The request — Pick out every line of the records that contains the word "column", and copy each such line.

:: Supplied records

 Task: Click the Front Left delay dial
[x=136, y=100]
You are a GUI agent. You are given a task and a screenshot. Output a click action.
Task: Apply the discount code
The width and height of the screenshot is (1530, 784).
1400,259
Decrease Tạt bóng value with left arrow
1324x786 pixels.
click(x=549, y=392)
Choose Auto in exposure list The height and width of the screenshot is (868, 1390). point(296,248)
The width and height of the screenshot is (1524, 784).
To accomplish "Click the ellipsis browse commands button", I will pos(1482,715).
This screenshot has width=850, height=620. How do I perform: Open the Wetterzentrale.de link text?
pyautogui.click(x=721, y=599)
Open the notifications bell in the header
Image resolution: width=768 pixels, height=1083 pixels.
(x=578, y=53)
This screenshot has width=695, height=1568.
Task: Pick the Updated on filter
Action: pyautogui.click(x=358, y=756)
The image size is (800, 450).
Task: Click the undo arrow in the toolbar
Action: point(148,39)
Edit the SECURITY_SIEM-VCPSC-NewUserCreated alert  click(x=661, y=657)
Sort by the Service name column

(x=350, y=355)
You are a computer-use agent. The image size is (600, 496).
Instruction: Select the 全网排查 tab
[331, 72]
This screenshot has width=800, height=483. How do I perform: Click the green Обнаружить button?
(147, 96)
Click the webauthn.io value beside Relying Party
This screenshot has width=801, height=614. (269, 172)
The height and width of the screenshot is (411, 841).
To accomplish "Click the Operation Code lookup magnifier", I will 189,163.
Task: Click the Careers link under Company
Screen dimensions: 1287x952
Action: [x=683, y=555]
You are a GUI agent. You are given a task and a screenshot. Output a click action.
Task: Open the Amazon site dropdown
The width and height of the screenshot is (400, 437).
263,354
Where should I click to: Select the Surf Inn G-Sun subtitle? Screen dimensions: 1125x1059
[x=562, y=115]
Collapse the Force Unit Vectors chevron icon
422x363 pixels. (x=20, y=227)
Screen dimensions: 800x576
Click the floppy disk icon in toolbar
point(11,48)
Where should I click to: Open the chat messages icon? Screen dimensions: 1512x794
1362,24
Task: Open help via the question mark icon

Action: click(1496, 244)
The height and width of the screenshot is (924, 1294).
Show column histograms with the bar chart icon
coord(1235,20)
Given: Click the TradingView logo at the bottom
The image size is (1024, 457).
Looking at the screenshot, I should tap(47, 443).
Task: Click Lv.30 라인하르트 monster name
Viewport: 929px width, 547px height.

::::

Written response —
Sort by the Service name column
Show column histograms with the bar chart icon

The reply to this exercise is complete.